Would you like to join the PEN 1 5 club?

Christmas, as we all know, is a time for stealing. Wait, taking? Giving? I forget. It's also a time for building up toward for a ridiculously long time, leading to features that you even have to write on your day off. Not that I'm bitter. I'm not bitter. I'm bitter. So what's behind the door today, children? Oh, you've already clicked, haven't you?

It's... Saints Row: The Third!

Throughout the development of Just Cause 2, I wrote again and again and again, words like:

"There’s only one way they can screw this up: not let you do the stuff the game says it will let you do. I wish this were as ridiculous a thing to say as it looks. But somehow almost every game that promises such amazing freedom to muck about releases itself with so many restrictions and conditions that you feel straight-jacketed. If Just Cause 2 can really be this enormous playground packed with the potential to tether everything to everything else, then make it explode, it will truly be one of the finest game toys ever made."

And of course it wasn't. Even though elsewhere I threatened to kick the developers knees if they let the game get in the way of the fun. I really must do that. But we're not talking about Just Cause 2.

Because, out of nowhere really, Saints Row: The Third went and was the game I'd so desperately hoped Just Cause 2 would be. Not on the same scale (oh my goodness, please, Violition somehow team up with Avalanche and create a super-game!), but here the promise of fun was really delivered. JC2 remains a really fantastically fun game... until you reach the point where it isn't any more. SR3 never reaches that moment, always making sure that no matter what scale of nonsense you attempt to launch on the city, it'll let you have fun, and it'll let you win.

The funny thing is, if anything SR3 is a far more rigid game. Of course the usual comparison is another certain game, but even though this is no properly open world, and is very disappointingly samey to rove and explore, it was to Avalanche's game that my mind kept turning. Especially with Volition's borrowing of the infinite parachutes.

Gosh, I've already written so much about SR3 that I fear I can only repeat myself at this point. And I still don't feel the needs to rattle on about three foot purple dildos. The game is immature in a far more interesting way than that. It's immature in an enormous way, with a barely comprehensible story (so many threads are forgotten by the end that the whole thing lies in a tangled heap on the floor) that revels in being enormously childish on such a grand scale. But essentially, it does this with real smarts.

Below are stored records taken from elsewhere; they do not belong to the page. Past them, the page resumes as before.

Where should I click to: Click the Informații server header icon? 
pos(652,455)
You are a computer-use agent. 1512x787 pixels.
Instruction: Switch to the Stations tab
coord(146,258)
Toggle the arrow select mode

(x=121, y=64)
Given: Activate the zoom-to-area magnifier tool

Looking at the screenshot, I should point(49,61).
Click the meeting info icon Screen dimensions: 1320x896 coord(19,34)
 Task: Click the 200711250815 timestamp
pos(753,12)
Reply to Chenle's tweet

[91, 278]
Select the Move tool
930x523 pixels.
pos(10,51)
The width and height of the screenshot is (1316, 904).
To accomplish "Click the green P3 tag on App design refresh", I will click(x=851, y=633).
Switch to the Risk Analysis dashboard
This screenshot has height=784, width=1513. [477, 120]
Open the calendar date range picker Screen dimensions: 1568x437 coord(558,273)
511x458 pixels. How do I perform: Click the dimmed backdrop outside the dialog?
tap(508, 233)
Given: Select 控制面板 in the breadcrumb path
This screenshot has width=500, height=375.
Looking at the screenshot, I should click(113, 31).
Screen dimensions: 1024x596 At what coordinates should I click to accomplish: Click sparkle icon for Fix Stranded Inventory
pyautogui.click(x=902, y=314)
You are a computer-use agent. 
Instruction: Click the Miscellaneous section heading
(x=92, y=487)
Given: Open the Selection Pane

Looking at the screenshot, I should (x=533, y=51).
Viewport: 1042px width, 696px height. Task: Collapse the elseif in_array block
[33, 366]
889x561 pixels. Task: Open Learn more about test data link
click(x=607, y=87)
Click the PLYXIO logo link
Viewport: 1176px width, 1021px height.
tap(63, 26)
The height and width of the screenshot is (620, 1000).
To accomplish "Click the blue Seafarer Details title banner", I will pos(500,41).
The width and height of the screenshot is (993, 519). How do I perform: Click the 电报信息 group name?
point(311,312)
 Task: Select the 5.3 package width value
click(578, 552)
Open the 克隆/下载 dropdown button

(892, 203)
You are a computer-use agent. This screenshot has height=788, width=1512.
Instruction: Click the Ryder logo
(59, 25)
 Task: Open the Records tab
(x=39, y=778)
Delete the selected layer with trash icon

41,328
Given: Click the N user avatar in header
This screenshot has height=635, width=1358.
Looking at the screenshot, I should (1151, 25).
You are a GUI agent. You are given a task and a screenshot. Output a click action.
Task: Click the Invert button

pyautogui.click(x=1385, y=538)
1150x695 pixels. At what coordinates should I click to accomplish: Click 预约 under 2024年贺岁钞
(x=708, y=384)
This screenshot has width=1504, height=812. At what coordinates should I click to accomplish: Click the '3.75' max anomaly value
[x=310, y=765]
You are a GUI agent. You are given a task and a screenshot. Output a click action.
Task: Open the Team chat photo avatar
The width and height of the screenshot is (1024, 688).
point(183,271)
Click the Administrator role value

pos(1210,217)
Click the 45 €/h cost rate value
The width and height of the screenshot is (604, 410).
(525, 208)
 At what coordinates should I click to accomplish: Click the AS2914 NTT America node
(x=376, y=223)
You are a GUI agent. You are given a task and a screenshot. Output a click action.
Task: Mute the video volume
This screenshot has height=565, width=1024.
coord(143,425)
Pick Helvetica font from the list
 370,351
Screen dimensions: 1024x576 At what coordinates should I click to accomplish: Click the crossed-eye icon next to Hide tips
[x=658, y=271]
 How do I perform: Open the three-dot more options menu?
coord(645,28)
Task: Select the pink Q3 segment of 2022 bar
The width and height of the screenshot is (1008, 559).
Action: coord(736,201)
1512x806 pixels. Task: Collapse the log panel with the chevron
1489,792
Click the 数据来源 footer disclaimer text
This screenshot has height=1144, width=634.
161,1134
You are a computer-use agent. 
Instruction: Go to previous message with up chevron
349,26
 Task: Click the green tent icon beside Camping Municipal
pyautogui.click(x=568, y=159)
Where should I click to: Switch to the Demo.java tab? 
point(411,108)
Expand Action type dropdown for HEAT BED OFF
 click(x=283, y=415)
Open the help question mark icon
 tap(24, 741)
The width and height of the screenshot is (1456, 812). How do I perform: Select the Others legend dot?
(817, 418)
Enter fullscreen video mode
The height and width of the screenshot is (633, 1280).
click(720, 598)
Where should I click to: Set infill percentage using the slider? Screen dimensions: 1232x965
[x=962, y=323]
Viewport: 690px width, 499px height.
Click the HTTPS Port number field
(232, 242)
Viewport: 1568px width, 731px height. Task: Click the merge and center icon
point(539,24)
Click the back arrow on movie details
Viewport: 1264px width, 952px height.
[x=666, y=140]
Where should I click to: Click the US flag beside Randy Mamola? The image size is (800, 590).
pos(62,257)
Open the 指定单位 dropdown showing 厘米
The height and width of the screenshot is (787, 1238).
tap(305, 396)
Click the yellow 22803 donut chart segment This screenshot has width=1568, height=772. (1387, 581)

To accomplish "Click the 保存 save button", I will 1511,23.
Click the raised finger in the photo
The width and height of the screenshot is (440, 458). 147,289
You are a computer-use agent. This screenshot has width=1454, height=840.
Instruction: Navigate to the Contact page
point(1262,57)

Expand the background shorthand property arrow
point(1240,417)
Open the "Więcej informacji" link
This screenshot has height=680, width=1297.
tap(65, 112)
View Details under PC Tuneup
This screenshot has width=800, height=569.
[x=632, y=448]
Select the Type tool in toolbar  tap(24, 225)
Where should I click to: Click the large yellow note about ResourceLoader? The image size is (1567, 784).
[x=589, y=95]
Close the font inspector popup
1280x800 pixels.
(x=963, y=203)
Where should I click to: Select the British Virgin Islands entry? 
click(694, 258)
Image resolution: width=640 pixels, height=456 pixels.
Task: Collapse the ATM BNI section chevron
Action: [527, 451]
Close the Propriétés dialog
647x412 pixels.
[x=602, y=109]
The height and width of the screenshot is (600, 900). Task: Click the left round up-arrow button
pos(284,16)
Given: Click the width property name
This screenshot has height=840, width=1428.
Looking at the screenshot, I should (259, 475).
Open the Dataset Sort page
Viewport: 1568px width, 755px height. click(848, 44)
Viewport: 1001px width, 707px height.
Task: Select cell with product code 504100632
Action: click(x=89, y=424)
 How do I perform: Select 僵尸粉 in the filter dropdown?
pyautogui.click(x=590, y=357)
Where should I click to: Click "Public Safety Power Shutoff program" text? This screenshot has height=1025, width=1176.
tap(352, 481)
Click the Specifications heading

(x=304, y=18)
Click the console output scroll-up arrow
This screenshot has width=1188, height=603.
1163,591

That's in a big part why this works, while the tawdry Postal series has always been such a damp squib. There are other reasons too, such as SR3's tech being quite so solid, but largely the real maturity of skill behind its development is the foundation on which its scatological idiocy is built.

Although talking of poo, it really does feel a shame that nothing matching SR2's shit-spraying missions. Oddly, some of the more dull side-games are carried over from the previous edition, but coating neighbourhoods in sewage is not. And while that's not really very important, what's sad is that they didn't think of something even more superb/grotesque to replace it. Being forced to drive a tiger around in an open-topped sports car is funny... once. It's hardly on the same level, though, and doesn't bear the many repeats that are offered. While they focused on allowing you to have a smooth, rarely interrupted stream of unconscionable fun, to great effect, I think they almost forgot to be silly enough in some areas.

Not in the vehicles though. After the game's peculiar foray into the world of virtual reality, any pretense at a suggest of real life is shed, and you find you're able to drive around the world in pixel-built tanks, or 3D-rendered motorbikes. It's that gleeful abandon that defines the game, so why not throw in hovering jet with lasers nice and early on? Other games would have been too scared to overly equip you. Saints Row: The Third says, "Sometimes it's great fun to be over-equipped! Have fun!" And then make a joke about how that sounds like a reference to a penis.

It's fun. And that's incredibly important. A game dedicated to being fun, especially if it involves being gross.